There is an avalanche of articles vilifying & denouncing white women for supporting Brett Kavanaugh & for voting Republican in the recent US elections. The hysteria–so reminiscent of media campaigns against Second Wave feminists–is coming from establishment media, including the NY Times, Washington Post, Guardian, Time, Vogue, Huntington Post, New Yorker, Globe & Mail, Washington Times, & includes an open letter from feminist Eve Ensler chiding white women for supporting Kavanaugh. Taking their cues from these articles without apparently doing their own investigations, many bloggers are also going after white women for voting white supremacy & privilege over gender oppression.

Most of the statistics these articles throw around in the most obfuscating way are based on exit polls. Doesn’t anybody do their homework anymore? Exit polls are highly controversial in methodology, manipulated tendentiously by the polling agencies (which are beholden to one of the two major parties), & notoriously inaccurate regarding the demographics of voters. Given the tendentiousness of polling agencies & the corruption & anarchic nature of US elections, it is impossible to tell the gender or ethnicity of the voters who decided these election results based on exit polls. It takes the Census Bureau months to come up with a more scientific analysis of the demographics.

The so-called gender gap has been an issue in US elections at least since the emergence of the women’s movement in the 1960-1970s. What statistics repeatedly show is that going back a few decades of elections, Black, Latino, Asian, & white women voters outnumber their male counterparts by several million & white women voters are close to three times the number of Black, Latino, & Asian women voters combined. What does one make of those statistics? Who the hell knows without a closer examination of who these women are? Election demographics are not destiny since there are still millions of women (& men) who don’t even bother to register or vote because they reject ‘all of the above’ with contempt.

But we don’t have to wait months for the Census Bureau. We don’t have to be a statistician or a supporter of either party to be impressed that women voters, women campaign volunteers & women candidates turned out for this election in unprecedented numbers. Record numbers of women were elected, including Black, Latino, & Native American women who took seats away from men. According to Brian Schaffner, an academic analyst of election results, these results were a repudiation of Trump’s misogyny & of Republican politics, including the Kavanaugh appointment. So how does that accord with the accusations that white women are the brake on social progress in this country?

This campaign against white women does not reflect the realities of racism & sexism in US politics but is an orchestrated campaign to divide Black, Latino, Asian, & Native American women from white women as archenemies, as nemeses in the struggle against women’s oppression. It’s the pernicious divide & conquer stuff that we are all too familiar with & it is regrettable, nay deplorable, that so many continue to fall for it. Of course racism is a problem among white women in the US. Not a single concession or compromise should be made with that reality. But this vilifying of white women is no part of any compromise & is intended solely to put women at odds with one another rather than unite in a common struggle against the oppression of women.
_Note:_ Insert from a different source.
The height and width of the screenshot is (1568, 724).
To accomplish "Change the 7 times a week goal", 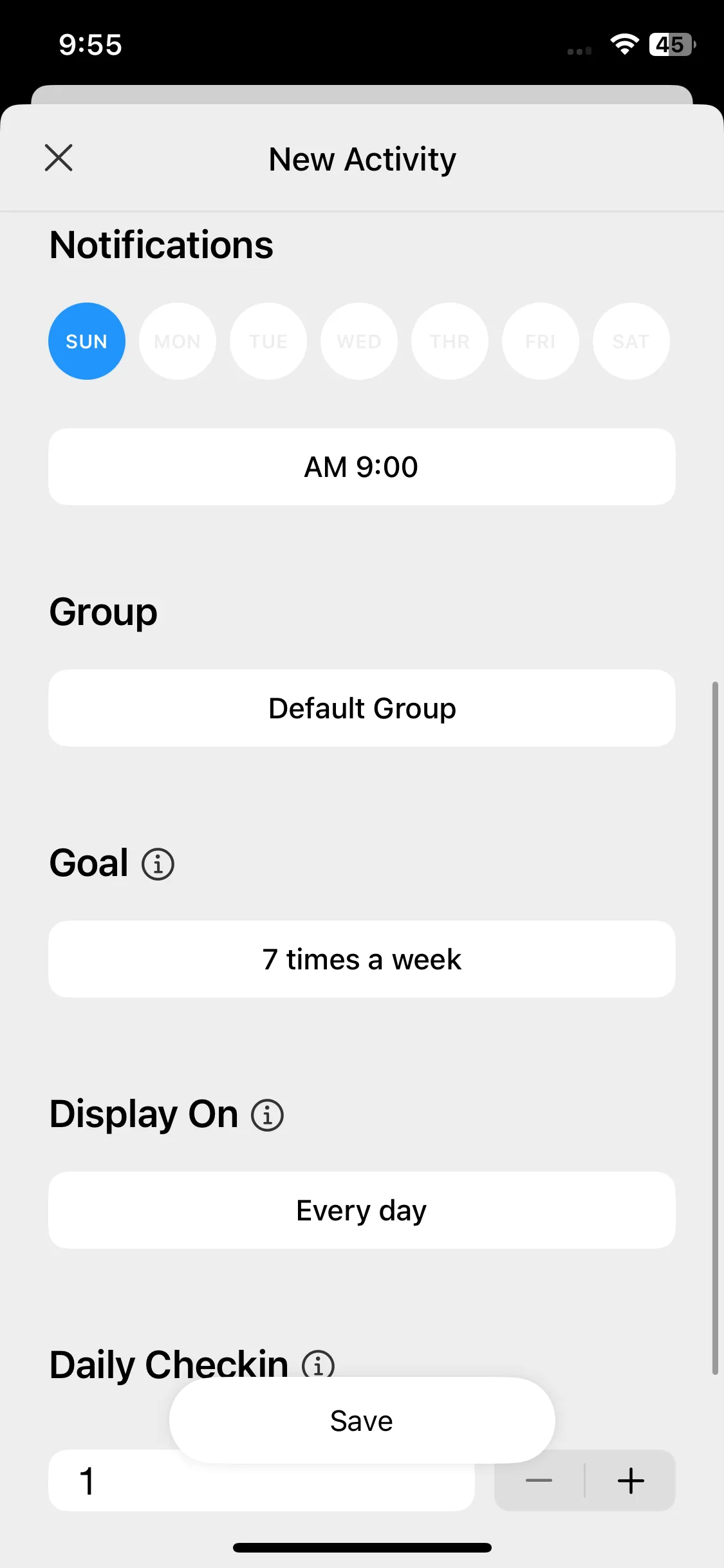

All this political treachery began in the 1960s with media misrepresentations of Second Wave feminism as white & middle class, ignoring that many of that generation came out of the civil rights movement inspired by the role Black women played; that Black & Latino women were a large, active part of the women’s movement; & that one of the central political demands was for abortion rights & against forced sterilization because eugenics was/is a fundamental issue for Black, Latino, Asian, & Native American women.

Photo is August 26, 1970 women’s march in Washington, DC; it was the first national public mobilization of Second Wave feminism with protests held around the country.